Другие барабаны - Лена Элтанг
Шрифт:
Интервал:
Закладка:
Моя тетка не могла лежать вот так, с задранными ногами, со сбившимся платьем, с виноватой гримасой, это не могло с ней случиться, по крайней мере, в моем сне — не могло. Я смотрел на нее не отрываясь, а она смотрела на меня и вдруг плутовато улыбнулась. Я даже задохнулся от неожиданности.

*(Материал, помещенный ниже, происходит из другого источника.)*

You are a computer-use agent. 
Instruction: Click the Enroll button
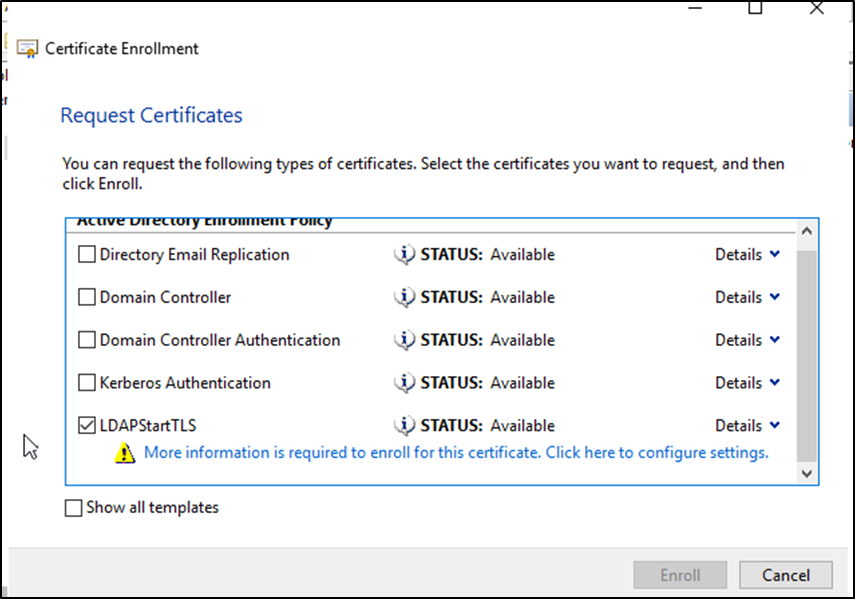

Между зубами блеснула розовая заячья щелка, губы раздулись, будто от осиного укуса, тетка мотнула головой, и гладкие тяжелые волосы свалились с ее головы на пол, открыв две залихватские косички.
— Додо! — сказал я и тут же проснулся в Лиссабоне.
* * *
Вспыхнувшая спичка, венчик золотой.
Маленькая стычка света с темнотой.
Ап! апельсиновый зимний трамвайчик с расколотым окном, в окно задувает, и тебе дают полосатый шарф, им можно обмотать весь Иеронимуш, все игольчатые и ноздреватые башенки, ап! катер стынет на черной реке, на февральском ветру, ты забиваешься в толпу на палубе, глубже, глубже, поднимаешь бесполезный воротник, ап! утренний деловитый сквозняк в кафе с хлопающими дверями, опилки на влажном полу, тебе наливают горячее, пахнущее цедрой вино из своего стакана, прямо в кофейную чашку, и ты не сердишься, и ждешь, пока осядет взметнувшаяся кофейная муть, ап! апельсиновый пес кладет морду тебе на колени, он такой старый, что хребет просвечивает сизой облысевшей грядой, ты шаришь по дну кармана, merde! галеты кончаются, остались крошки, жетоны, сомнительные фантики, ладно, оставим до следующего раза, эта собака еще придет, она в последнее время часто приходит.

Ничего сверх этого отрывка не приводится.